WHAT IS BEING ASKED :: Print the lines below without changing anything in them.

(Data entries)
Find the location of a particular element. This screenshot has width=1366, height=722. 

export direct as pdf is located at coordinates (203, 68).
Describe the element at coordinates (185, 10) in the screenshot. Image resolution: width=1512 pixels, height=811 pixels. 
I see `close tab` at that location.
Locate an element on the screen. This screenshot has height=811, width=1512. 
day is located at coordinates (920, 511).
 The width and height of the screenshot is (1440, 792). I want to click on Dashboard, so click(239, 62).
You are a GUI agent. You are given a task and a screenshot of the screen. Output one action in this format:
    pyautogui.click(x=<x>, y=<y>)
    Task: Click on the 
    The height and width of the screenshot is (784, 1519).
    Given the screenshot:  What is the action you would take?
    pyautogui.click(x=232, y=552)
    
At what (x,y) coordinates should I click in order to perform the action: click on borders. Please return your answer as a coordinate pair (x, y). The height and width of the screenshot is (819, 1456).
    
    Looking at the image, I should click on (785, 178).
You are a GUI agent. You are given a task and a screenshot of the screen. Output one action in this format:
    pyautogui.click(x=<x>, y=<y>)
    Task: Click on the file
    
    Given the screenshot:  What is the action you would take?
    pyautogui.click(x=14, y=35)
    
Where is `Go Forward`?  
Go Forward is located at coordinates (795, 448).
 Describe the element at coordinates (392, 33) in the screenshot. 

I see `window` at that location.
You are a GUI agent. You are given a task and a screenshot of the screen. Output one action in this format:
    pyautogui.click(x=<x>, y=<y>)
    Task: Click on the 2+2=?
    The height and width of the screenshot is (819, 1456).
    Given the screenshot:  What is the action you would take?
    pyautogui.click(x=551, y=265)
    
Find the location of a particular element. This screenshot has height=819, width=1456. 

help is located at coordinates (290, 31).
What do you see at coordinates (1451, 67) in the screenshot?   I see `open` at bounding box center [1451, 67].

FULL ANSWER ::
Find the location of a particular element. This screenshot has width=1366, height=722. 

export direct as pdf is located at coordinates (203, 68).
Describe the element at coordinates (185, 10) in the screenshot. Image resolution: width=1512 pixels, height=811 pixels. 
I see `close tab` at that location.
Locate an element on the screen. This screenshot has height=811, width=1512. 
day is located at coordinates (920, 511).
 The width and height of the screenshot is (1440, 792). I want to click on Dashboard, so click(239, 62).
You are a GUI agent. You are given a task and a screenshot of the screen. Output one action in this format:
    pyautogui.click(x=<x>, y=<y>)
    Task: Click on the 
    The height and width of the screenshot is (784, 1519).
    Given the screenshot:  What is the action you would take?
    pyautogui.click(x=232, y=552)
    
At what (x,y) coordinates should I click in order to perform the action: click on borders. Please return your answer as a coordinate pair (x, y). The height and width of the screenshot is (819, 1456).
    
    Looking at the image, I should click on (785, 178).
You are a GUI agent. You are given a task and a screenshot of the screen. Output one action in this format:
    pyautogui.click(x=<x>, y=<y>)
    Task: Click on the file
    
    Given the screenshot:  What is the action you would take?
    pyautogui.click(x=14, y=35)
    
Where is `Go Forward`?  
Go Forward is located at coordinates (795, 448).
 Describe the element at coordinates (392, 33) in the screenshot. 

I see `window` at that location.
You are a GUI agent. You are given a task and a screenshot of the screen. Output one action in this format:
    pyautogui.click(x=<x>, y=<y>)
    Task: Click on the 2+2=?
    The height and width of the screenshot is (819, 1456).
    Given the screenshot:  What is the action you would take?
    pyautogui.click(x=551, y=265)
    
Find the location of a particular element. This screenshot has height=819, width=1456. 

help is located at coordinates (290, 31).
What do you see at coordinates (1451, 67) in the screenshot?   I see `open` at bounding box center [1451, 67].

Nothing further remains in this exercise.